- Bihu celebration in Simbargaon (Jainari)
- Country: India
- State: Assam
- District: Kokrajhar (BTR)

Government
- • Type: SIMBARGAON VCDC
- • Body: (Kokrajhar East Assembly constituency)

Area
- • Total: 297 km^{2} (115 sq mi)

Population (As 2011 census)
- • Total: 640
- Demonym: Boro-Rabas

Languages
- • Official: Boro-Assamese-Bengali
- Time zone: UTC+5:30 (IST)
- Postal code: 783370
- ISO 3166 code: IN-AS-16

= Simbargaon (Jainari) =

Village in Assam, India

Simbargon (Jainari) is a village located in Kokrajhar subdivision of Kokrajhar district in the Indian state of Assam. It sits 19km from Kokrajhar Town.
==Demographics==
Simbargaon village has a population of 640 of which 317 are males while 323 are females as per the Population Census 2011.

Children aged 0-6 number 57, or 8.91 % of the total. The average sex ratio is 1019, greater than Assam's state average of 958. The child sex ratiois 1036, higher than Assam's average of 962.

In 2011, the literacy rate was 82.16 % compared to 72.19 % of Assam. Male literacy stands at 89.62 %, while the female literacy rate was 74.83 %.

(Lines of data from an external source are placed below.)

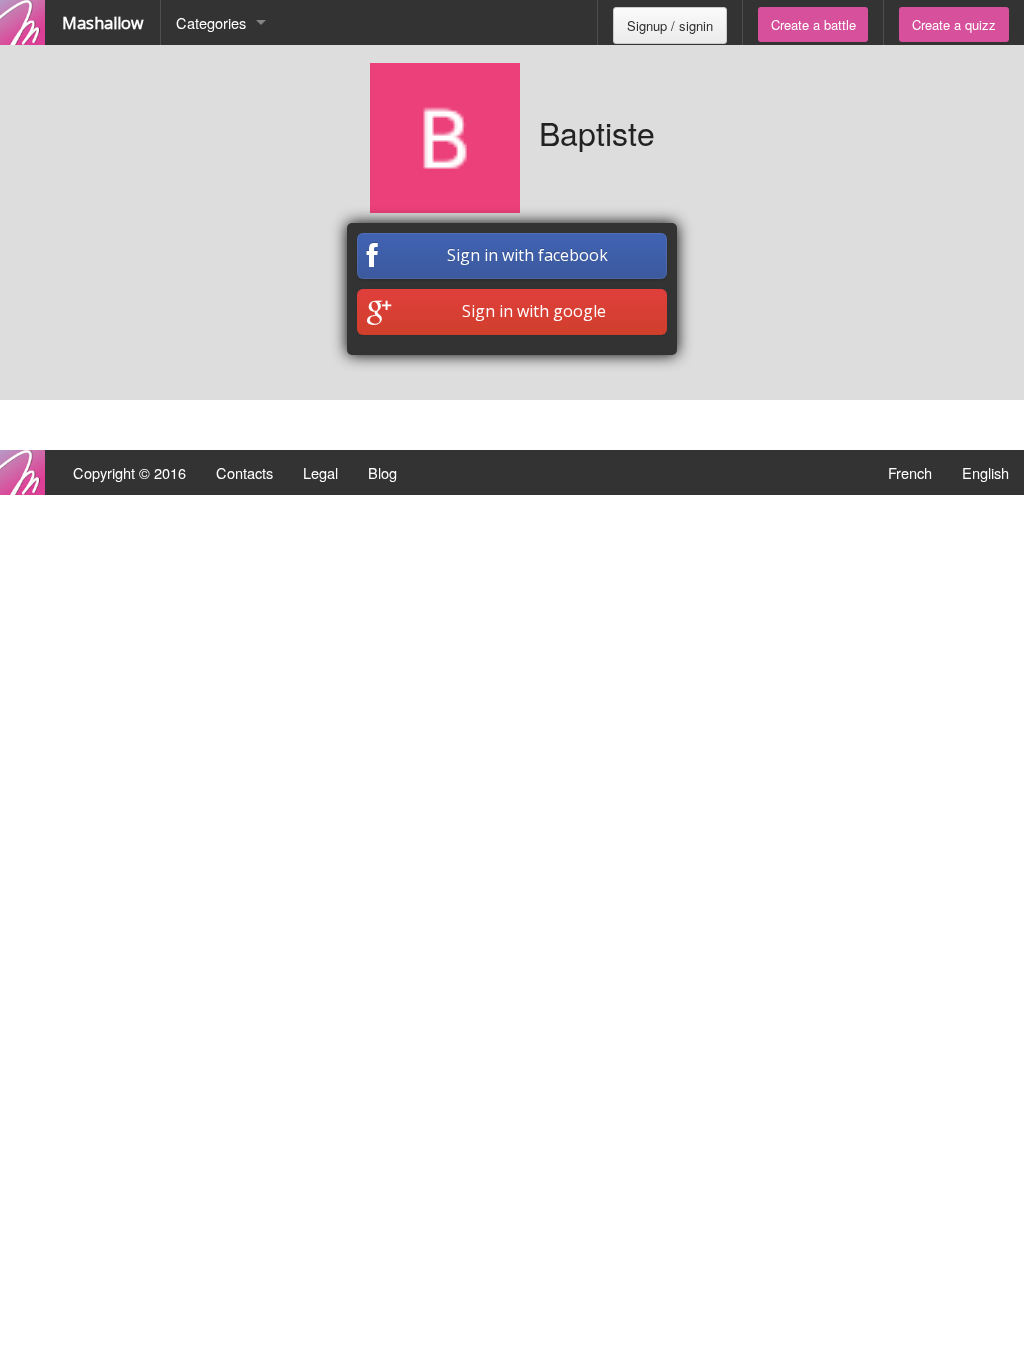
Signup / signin (670, 25)
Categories (211, 22)
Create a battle (813, 24)
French (910, 472)
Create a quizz (954, 24)
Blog (382, 472)
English (985, 472)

Scheduled tribes (ST) make up 95.16 % of the population. No members of Schedule Castes (SC) live in Simbargaon village.

== Administration ==
As per the constitution of India and the Panchyati Raaj Act, Simbargaon village is administrated by a Sarpanch (Head of Village), who is an elected representative.

== Economy ==
228 were occupied in work activities. 89.47 % of workers describe their work as main work (employment or earning more than 6 months) while 10.53 % were involved in marginal activity offering livelihood for under 6 months. Of 228 workers engaged in main work, 107 were cultivators (owner or co-owner) while 11 were agricultural laborers.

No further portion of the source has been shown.